Texto para leitura:
O ponto de vista é a perspectiva, isto é, a visão do olhar que, ao pôr em perspectiva, seleciona. Falar de perspectivismo é dizer que sempre vemos as coisas, que sempre interpretamos as coisas de certo ponto de vista, segundo um interesse, recortando um esquema de visão organizado, estruturado, hierarquizado, um esquema sempre seletivo que, consequentemente, deve tanto ao enceguecimento quanto à visão. A perspectiva deve ficar cega a tudo o que está excluído da perspectiva; para ver em perspectiva é preciso ficar cego a todo o resto; o que acontece o tempo todo21.

Informações fornecidas:

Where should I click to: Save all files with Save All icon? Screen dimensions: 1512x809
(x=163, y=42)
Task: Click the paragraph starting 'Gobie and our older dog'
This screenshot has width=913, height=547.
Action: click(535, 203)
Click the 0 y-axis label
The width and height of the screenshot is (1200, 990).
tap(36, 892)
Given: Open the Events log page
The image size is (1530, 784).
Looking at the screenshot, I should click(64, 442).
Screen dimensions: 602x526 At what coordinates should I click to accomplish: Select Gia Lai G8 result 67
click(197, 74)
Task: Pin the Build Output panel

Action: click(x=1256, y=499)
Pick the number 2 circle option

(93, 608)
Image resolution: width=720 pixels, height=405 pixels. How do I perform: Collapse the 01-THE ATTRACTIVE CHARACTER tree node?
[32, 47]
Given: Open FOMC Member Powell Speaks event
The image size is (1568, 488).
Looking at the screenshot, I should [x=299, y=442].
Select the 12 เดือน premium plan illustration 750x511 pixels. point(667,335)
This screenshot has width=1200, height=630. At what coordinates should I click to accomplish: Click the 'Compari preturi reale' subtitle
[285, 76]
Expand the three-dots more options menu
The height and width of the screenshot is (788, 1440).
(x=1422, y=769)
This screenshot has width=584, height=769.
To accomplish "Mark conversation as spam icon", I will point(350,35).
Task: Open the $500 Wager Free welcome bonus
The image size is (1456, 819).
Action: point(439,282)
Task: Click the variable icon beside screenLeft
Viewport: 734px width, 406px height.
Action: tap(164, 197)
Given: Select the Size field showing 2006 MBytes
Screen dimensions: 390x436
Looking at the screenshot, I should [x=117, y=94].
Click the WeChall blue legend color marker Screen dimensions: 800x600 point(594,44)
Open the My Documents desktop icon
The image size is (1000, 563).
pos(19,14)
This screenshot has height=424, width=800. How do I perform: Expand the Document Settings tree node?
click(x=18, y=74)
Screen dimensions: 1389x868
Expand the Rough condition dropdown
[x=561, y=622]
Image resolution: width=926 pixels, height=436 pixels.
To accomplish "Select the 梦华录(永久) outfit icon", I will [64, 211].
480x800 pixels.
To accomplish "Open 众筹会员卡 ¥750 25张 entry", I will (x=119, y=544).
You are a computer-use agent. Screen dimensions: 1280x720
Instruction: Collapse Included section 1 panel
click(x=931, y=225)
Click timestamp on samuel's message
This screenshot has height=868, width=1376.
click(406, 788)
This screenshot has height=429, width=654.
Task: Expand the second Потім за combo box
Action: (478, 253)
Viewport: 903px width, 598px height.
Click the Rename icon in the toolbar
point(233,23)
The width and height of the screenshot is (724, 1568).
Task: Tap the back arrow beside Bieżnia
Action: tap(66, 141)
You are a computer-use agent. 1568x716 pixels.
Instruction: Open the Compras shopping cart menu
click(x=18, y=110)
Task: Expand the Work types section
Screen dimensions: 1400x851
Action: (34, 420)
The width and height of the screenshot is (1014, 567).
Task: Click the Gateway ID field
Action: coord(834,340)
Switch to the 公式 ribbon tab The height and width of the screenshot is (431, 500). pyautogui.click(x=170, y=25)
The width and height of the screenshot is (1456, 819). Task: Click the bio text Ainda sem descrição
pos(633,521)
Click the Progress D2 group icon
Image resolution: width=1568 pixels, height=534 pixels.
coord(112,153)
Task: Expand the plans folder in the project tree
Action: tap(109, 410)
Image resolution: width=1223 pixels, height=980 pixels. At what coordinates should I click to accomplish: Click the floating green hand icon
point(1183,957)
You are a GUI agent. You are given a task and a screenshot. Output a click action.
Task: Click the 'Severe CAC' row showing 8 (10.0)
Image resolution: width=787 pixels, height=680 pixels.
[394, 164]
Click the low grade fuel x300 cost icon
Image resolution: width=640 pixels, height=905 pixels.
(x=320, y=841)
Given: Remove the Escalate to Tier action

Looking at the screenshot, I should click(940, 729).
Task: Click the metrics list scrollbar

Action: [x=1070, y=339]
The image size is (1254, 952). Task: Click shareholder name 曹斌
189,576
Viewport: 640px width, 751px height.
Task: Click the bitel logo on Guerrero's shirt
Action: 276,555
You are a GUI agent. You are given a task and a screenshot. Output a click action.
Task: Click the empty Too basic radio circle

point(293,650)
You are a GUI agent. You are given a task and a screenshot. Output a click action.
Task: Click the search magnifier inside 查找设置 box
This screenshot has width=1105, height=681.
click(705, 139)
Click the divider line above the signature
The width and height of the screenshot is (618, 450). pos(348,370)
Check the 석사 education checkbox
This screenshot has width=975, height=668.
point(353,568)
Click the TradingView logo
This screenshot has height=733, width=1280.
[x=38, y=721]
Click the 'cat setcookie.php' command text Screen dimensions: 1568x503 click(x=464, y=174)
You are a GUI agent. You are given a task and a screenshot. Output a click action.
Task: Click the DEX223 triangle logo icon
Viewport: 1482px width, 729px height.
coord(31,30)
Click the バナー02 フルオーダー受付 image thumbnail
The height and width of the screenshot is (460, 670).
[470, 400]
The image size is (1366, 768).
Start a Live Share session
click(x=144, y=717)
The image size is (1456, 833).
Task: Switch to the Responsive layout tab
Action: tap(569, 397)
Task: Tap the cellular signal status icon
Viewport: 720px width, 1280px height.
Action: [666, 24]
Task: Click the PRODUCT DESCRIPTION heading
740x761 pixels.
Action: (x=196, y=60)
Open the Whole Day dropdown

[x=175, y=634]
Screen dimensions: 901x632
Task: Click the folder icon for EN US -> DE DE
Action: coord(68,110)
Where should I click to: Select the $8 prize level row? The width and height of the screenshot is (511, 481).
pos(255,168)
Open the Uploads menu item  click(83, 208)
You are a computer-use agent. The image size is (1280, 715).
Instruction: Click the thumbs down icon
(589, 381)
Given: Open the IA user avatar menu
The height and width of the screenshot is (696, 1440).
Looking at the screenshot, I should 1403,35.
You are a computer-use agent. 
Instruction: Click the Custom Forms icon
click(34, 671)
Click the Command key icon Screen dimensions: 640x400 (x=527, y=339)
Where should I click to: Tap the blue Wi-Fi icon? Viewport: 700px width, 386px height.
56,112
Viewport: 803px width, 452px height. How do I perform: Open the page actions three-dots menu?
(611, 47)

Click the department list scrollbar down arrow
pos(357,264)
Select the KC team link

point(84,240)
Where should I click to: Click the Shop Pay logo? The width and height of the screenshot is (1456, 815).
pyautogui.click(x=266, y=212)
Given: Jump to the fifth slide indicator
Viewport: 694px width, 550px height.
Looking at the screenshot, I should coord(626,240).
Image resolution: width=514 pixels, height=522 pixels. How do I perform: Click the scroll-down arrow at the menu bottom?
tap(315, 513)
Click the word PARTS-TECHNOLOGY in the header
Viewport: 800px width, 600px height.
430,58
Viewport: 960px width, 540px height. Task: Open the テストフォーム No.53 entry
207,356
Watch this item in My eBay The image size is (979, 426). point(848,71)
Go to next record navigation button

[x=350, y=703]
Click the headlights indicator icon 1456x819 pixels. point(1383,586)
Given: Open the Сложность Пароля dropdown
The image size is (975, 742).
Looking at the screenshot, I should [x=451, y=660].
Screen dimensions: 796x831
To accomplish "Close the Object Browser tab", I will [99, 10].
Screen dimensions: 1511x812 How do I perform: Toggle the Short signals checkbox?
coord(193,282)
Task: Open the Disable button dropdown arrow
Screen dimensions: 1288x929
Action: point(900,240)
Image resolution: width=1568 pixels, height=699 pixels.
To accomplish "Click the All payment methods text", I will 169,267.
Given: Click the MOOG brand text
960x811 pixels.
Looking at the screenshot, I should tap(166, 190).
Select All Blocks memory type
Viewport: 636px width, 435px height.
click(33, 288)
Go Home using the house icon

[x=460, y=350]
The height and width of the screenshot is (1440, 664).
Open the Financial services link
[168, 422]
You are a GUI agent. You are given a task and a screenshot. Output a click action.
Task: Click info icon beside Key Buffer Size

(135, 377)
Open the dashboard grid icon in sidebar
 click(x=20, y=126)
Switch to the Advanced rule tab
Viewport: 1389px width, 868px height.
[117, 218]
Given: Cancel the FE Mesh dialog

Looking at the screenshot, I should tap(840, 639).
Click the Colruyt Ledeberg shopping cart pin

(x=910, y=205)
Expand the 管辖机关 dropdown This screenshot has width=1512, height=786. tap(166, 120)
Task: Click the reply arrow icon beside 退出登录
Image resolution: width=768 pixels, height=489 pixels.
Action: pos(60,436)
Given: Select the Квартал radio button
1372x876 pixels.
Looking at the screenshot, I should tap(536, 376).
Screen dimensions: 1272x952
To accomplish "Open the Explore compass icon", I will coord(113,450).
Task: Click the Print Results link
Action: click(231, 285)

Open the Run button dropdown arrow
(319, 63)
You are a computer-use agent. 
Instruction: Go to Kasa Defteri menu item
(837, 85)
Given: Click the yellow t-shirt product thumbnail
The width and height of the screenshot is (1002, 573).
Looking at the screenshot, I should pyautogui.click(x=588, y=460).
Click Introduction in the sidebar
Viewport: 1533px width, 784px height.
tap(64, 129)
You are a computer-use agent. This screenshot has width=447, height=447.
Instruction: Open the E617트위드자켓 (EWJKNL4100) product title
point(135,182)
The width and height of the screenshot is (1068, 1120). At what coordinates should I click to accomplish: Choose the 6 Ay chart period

Exercício proposto 1: De acordo com o texto sobre o perspectivismo, a que a perspectiva deve ficar cega?
Exercício proposto 2: Copie do texto sobre o perspectivismo o trecho que vai de "O ponto de vista é" a "o tempo todo21.".
As linhas apresentadas são um material à parte, independente do texto.

Resultado da tarefa 1: A tudo o que está excluído da perspectiva.

Resultado da tarefa 2:
O ponto de vista é a perspectiva, isto é, a visão do olhar que, ao pôr em perspectiva, seleciona. Falar de perspectivismo é dizer que sempre vemos as coisas, que sempre interpretamos as coisas de certo ponto de vista, segundo um interesse, recortando um esquema de visão organizado, estruturado, hierarquizado, um esquema sempre seletivo que, consequentemente, deve tanto ao enceguecimento quanto à visão. A perspectiva deve ficar cega a tudo o que está excluído da perspectiva; para ver em perspectiva é preciso ficar cego a todo o resto; o que acontece o tempo todo21.